### Excerpted records ###

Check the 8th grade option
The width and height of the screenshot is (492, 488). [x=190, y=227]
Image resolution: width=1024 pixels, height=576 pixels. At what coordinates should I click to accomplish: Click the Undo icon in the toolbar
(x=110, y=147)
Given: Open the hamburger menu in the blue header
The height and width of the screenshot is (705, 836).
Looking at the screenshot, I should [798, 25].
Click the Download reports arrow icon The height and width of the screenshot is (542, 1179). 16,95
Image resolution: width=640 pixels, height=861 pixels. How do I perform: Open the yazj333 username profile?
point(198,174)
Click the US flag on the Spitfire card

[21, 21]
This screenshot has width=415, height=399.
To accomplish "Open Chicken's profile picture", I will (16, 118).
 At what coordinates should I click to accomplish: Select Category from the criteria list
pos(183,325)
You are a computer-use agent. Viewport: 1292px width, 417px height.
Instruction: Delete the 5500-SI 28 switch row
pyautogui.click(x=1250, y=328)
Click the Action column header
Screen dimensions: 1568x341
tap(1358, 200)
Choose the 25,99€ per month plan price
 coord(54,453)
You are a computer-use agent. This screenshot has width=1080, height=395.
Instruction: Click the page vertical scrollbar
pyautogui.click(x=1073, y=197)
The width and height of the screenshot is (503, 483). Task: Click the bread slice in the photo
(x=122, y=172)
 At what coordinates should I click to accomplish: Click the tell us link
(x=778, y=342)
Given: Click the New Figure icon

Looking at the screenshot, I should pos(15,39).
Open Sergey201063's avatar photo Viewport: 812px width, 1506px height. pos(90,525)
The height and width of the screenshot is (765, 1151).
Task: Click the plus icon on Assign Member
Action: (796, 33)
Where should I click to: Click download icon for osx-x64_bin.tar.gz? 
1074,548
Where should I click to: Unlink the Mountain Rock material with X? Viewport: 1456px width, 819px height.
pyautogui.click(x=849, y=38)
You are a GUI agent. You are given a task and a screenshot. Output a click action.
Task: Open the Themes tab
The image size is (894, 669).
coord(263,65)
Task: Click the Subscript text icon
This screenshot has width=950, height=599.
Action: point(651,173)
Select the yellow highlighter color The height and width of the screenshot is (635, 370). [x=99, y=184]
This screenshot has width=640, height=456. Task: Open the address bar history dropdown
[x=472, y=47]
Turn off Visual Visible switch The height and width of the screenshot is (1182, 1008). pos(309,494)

###

> Assignment
The data above is to be restated line for line, word for word.

> Response area
Check the 8th grade option
The width and height of the screenshot is (492, 488). [x=190, y=227]
Image resolution: width=1024 pixels, height=576 pixels. At what coordinates should I click to accomplish: Click the Undo icon in the toolbar
(x=110, y=147)
Given: Open the hamburger menu in the blue header
The height and width of the screenshot is (705, 836).
Looking at the screenshot, I should [798, 25].
Click the Download reports arrow icon The height and width of the screenshot is (542, 1179). 16,95
Image resolution: width=640 pixels, height=861 pixels. How do I perform: Open the yazj333 username profile?
point(198,174)
Click the US flag on the Spitfire card

[21, 21]
This screenshot has width=415, height=399.
To accomplish "Open Chicken's profile picture", I will (16, 118).
 At what coordinates should I click to accomplish: Select Category from the criteria list
pos(183,325)
You are a computer-use agent. Viewport: 1292px width, 417px height.
Instruction: Delete the 5500-SI 28 switch row
pyautogui.click(x=1250, y=328)
Click the Action column header
Screen dimensions: 1568x341
tap(1358, 200)
Choose the 25,99€ per month plan price
 coord(54,453)
You are a computer-use agent. This screenshot has width=1080, height=395.
Instruction: Click the page vertical scrollbar
pyautogui.click(x=1073, y=197)
The width and height of the screenshot is (503, 483). Task: Click the bread slice in the photo
(x=122, y=172)
 At what coordinates should I click to accomplish: Click the tell us link
(x=778, y=342)
Given: Click the New Figure icon

Looking at the screenshot, I should pos(15,39).
Open Sergey201063's avatar photo Viewport: 812px width, 1506px height. pos(90,525)
The height and width of the screenshot is (765, 1151).
Task: Click the plus icon on Assign Member
Action: (796, 33)
Where should I click to: Click download icon for osx-x64_bin.tar.gz? 
1074,548
Where should I click to: Unlink the Mountain Rock material with X? Viewport: 1456px width, 819px height.
pyautogui.click(x=849, y=38)
You are a GUI agent. You are given a task and a screenshot. Output a click action.
Task: Open the Themes tab
The image size is (894, 669).
coord(263,65)
Task: Click the Subscript text icon
This screenshot has width=950, height=599.
Action: point(651,173)
Select the yellow highlighter color The height and width of the screenshot is (635, 370). [x=99, y=184]
This screenshot has width=640, height=456. Task: Open the address bar history dropdown
[x=472, y=47]
Turn off Visual Visible switch The height and width of the screenshot is (1182, 1008). pos(309,494)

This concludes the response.